We want people to know that:
>Metastasis refers to the spread of cancer to different parts of the body, typically the bones, liver and lungs.

>Treatment is lifelong and focuses on control and quality of life vs. curative intent.

>About 6% to 10% of women are Stage IV from their initial diagnosis.

>Early detection is not a cure. Metastatic breast cancer can occur ANY time after a woman's original diagnosis, EVEN if she was initially Stage I, II or III.

>Only women with Stage 0 (noninvasive breast cancer) aren't considered to be at risk for metastatic breast cancer.

>Between 20% to 30% of women initially diagnosed with regional stage disease WILL develop metastatic breast cancer.

>Young women DO get metastatic breast cancer.

> There are many different kinds of metastatic breast cancer.

>Treatment choices for MBC are guided by hormone (ER/PR) and HER2 receptor status, location and extent of metastasis (visceral vs. nonvisceral), previous treatment and other factors.

>Any breast lump, thickness or skin abnormality should be checked out. With inflammatory breast cancer, there's no lump-the breast can be red and/or itchy and the skin may have an orange-peel like appearance.

>Women shouldn't use the recent mammogram controversy to postpone their first mammogram or delay a regularly scheduled exam, especially if they have a family history.

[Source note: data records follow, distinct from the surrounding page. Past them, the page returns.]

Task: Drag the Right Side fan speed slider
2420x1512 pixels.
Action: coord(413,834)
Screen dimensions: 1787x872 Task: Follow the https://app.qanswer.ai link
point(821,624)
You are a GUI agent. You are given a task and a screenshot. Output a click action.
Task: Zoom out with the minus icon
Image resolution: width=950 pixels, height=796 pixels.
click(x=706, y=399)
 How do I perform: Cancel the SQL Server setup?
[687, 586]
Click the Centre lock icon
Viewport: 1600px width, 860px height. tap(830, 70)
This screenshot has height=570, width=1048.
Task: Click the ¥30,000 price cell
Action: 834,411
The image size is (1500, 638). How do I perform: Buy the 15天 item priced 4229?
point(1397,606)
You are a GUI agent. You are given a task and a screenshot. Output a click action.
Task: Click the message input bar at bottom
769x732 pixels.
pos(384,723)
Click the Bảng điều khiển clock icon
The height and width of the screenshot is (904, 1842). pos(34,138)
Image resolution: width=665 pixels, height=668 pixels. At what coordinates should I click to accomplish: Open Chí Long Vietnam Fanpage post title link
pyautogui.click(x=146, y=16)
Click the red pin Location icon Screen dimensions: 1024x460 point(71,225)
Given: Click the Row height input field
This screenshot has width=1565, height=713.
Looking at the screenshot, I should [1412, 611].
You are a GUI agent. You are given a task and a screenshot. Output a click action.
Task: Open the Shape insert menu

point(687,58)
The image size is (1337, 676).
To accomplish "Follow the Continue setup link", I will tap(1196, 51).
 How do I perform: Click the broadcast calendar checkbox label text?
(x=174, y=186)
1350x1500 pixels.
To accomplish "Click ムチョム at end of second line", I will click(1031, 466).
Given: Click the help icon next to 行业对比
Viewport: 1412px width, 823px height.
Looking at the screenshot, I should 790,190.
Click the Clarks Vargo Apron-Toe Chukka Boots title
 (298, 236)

>Mammograms can't detect all cancers. Trust your instinct. If something feels "off" insist on further diagnostic testing.

>Metastatic breast cancer isn't an automatic death sentence-although most women will ultimately die of their disease, some can live long and productive lives.

>There are no hard and fast prognostic statistics for metastatic breast cancer. Every woman's situation is unique.


There are many excellent online metastatic breast cancer resources. Examples include www.mbcnetwork.org and www.metavivor.org.

Anonymous said...

Thanks, Zola. I think Elizabeth Edwards has helped people see that you can live with mets. Locally, Maggie Daley also, though she's shied away from the limelight. I wish you well. What I find amazing is that in Katherine Russell Rich's The Red Devil, her bones are *cracking* before the end of the book, and now she has another book 10 years later about how she spent a year in India. It is possible to keep going!
Best wishes to you.
C. Bitch

Zoe Mehta said...

I know some people going on eight or maybe 10 years with mets.

Katherine Russell Rich is an anomaly. I don't believe me or my fellow metsers will live that long.

As you know, breast cancer isn't one disease, but hundreds of them. As it turns out, Rich and I don't have the same variety.

Rich had a bone marrow transplant which is no longer done because in general, it didn't work. She then tried a hormone treatment seldom used since the 1960s.
"In a turn that still seems impossible, the cancer, for no good reason, retreated and lay down, where it has pretty much remained," writes Rich. "Every so often it snarls and raises its head, and we switch treatments."

Hmmmm...can you imagine a decade of chemo?

Can you imagine being in a wheelchair as Maggie Daley was because of her leg mets?

Earlier this year, it was reported that both Mrs. Edwards and Mrs. Daley now have liver and lung mets. I don't think they will be going to India soon.

But hey, on the positive side, looks like we are ALL eligible for free yogurt!

Anonymous said...

There is so much pain associated with bone mets - bones are very sensitive and even in the healing, they hurt. To move in the morning - every morning - I have to get up hours before I have to be to work so that the meds can kick in so I CAN move. I have revamped many things in my house to accomodate my certain to get worse condition. A different vehicle as I couldn't drive my truck anymore. Many things. And I have it pretty easy for a stage IV.

Cancer Bitch said...

Dear anonymous,
It sounds so terrible and you sound very strong to keep going (working and driving). It is not a sweet pink disease. It is a real disease that some people just have until surgery/treatment, and others have forever. You are in my thoughts.